Arne Duncan pushes charter schools to boost special education programs

June 30, 2010

National Charter Schools Conference
Chicago, Illinois

Arne Duncan, Secretary of Education, addressed the leadership of the National Charter School movement and conference attendees at the 10th annual National Charter School conference recently in Chicago.  CEAM was there.  Arne gave a resounding call to the charter school movement leaders to make wide-spread the acknowledgement of the difference charters can and are making in the lives of the most under-served children in our country.

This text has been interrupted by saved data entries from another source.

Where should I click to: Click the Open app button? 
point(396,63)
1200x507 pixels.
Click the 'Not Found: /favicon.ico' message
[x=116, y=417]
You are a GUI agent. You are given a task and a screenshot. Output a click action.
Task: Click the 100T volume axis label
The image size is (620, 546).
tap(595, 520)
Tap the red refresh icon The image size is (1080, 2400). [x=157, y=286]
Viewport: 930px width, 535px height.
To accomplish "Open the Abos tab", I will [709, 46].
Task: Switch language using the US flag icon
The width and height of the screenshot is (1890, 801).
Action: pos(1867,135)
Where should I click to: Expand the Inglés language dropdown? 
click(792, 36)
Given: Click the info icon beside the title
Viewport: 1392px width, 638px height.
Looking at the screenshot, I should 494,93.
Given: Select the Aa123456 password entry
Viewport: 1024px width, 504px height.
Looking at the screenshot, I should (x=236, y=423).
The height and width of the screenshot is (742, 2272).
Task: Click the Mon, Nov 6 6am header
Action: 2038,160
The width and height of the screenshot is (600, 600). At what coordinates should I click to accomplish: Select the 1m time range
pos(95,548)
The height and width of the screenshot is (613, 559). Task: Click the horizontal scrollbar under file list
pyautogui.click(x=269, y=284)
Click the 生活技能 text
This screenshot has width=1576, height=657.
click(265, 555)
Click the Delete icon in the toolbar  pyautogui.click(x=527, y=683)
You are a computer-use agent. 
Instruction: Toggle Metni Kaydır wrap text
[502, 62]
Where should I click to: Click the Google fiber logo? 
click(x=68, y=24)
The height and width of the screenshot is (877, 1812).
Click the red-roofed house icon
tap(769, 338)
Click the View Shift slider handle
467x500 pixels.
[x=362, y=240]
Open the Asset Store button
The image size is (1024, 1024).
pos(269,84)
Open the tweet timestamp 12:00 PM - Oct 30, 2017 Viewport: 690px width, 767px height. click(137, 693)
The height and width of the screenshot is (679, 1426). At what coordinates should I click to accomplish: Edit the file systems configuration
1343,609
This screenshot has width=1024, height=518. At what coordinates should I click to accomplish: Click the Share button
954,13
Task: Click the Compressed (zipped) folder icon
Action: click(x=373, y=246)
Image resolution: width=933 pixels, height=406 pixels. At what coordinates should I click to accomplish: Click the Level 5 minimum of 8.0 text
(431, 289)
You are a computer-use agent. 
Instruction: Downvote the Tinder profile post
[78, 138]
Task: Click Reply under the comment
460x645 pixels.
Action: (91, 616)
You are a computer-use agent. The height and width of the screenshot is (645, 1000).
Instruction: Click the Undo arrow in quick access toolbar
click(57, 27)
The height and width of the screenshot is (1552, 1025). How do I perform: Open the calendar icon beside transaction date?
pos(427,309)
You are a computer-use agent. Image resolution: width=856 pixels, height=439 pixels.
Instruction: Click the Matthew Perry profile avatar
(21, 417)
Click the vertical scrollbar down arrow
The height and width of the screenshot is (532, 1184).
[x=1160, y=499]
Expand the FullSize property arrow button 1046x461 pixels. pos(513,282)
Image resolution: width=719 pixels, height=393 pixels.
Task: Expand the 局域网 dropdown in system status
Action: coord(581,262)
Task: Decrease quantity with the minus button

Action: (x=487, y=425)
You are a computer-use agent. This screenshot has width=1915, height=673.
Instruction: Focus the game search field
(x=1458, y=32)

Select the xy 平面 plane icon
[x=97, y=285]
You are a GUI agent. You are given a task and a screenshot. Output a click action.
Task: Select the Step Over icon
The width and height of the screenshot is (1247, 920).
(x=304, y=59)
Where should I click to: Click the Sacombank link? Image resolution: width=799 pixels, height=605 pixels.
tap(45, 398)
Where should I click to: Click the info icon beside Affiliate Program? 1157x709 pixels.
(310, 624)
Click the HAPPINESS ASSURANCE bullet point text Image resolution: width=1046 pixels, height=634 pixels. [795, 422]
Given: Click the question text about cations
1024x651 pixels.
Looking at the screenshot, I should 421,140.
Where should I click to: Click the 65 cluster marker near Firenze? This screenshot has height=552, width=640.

Here are excerpts from Secretary Duncan’s ‘4-Point Plan’ for charter school movement leadership:

Point 1

Create more schools for the most underserved: English-language learners, Special needs students and those who have been expelled.  Then do an extraordinary job of advancing these groups of children.

Point 2

Build stronger relationships at the state and national level with the Hispanic Caucus, the Congressional Black Caucus and Civil Rights Organizations to dispel the perception that charter schools are adversaries.

Point 3

Change the charter school debate by collecting data and generating longitudinal studies, showing proper comparison of children served by charter schools vs. those who sought charter school alternatives, but were not able to gain entry.  He referenced Caroline Hoxby’s break-through study as a model.

Point 4

The charter school movement’s leadership must be courageous and establish criteria below which charter schools should cease to exist and be pro-active in the area of self-governance.  Though the leadership and the community itself does not hold the authority to close down ineffective charters, Secretary Duncan calls upon the family of charter schools to not tolerate unacceptable performance within their family of schools and their authorizers.  He wants a list of ‘Good’ and ‘Bad’ authorizers, along with minimum criteria for charter school performance and pro-active self-governance.

In closing, Secretary Duncan says to the charter school movement, “Your best are world-class.  Your best give me extraordinary reason for hope for public education in this country.”  Now he strongly urges the movement to step up their role of leadership and let this country know what they stand for.